__BRIEF__. For every line in the records that has the word "computer", make a copy.

━━━━━━━━━━━━━━━━━━━━━━━━━━━━━━

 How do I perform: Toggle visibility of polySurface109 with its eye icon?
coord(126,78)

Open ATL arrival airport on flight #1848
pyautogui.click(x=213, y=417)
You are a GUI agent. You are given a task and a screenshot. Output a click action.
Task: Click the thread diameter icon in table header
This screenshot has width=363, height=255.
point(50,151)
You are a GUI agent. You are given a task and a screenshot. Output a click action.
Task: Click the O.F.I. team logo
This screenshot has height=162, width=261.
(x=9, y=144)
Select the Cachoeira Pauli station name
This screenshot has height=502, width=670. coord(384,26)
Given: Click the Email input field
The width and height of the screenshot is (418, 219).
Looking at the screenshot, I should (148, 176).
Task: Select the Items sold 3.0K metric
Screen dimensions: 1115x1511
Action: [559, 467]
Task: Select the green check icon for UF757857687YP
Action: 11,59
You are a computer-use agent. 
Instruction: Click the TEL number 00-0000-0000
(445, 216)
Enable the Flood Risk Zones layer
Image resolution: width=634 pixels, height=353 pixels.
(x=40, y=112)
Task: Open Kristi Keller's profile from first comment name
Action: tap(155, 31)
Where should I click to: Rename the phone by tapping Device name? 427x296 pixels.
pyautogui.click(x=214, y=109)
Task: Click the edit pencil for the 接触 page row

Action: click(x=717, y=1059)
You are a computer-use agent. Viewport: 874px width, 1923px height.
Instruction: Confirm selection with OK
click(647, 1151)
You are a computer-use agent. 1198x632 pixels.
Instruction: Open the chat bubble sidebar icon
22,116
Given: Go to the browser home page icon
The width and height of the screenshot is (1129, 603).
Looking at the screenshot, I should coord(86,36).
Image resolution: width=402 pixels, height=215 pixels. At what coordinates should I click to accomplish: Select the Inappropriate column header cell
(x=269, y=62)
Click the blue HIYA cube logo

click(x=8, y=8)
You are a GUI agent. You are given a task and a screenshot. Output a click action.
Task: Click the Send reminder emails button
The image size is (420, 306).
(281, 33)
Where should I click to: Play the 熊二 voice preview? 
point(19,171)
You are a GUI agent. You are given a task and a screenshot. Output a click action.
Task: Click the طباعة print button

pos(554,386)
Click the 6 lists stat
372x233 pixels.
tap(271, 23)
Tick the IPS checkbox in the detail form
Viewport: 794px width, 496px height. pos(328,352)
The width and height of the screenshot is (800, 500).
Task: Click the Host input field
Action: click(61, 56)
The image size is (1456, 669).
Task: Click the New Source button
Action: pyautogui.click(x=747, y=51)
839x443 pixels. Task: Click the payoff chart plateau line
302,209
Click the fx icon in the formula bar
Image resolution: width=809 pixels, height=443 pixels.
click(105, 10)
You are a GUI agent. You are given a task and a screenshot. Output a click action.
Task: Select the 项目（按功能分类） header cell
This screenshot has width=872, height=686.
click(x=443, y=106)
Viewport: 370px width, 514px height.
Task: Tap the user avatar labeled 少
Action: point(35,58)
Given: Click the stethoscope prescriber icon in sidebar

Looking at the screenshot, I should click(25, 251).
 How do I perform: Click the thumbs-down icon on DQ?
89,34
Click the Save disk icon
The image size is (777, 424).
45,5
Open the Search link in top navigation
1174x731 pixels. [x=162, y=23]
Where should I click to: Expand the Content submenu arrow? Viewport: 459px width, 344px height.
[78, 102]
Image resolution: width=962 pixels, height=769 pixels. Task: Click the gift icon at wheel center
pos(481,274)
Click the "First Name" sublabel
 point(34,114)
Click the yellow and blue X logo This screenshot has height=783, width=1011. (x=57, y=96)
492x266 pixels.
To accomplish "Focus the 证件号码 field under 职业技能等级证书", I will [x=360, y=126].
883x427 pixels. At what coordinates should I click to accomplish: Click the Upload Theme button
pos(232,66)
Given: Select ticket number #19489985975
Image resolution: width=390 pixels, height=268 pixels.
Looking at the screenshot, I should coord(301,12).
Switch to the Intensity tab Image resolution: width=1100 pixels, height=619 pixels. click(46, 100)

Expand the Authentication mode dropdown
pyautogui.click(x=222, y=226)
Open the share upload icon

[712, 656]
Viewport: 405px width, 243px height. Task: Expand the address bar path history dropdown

━━━━━━━━━━━━━━━━━━━━━━━━━━━━━━

__OUTPUT__.
You are a computer-use agent. 
You are a computer-use agent. Viewport: 874px width, 1923px height.
You are a computer-use agent. 1198x632 pixels.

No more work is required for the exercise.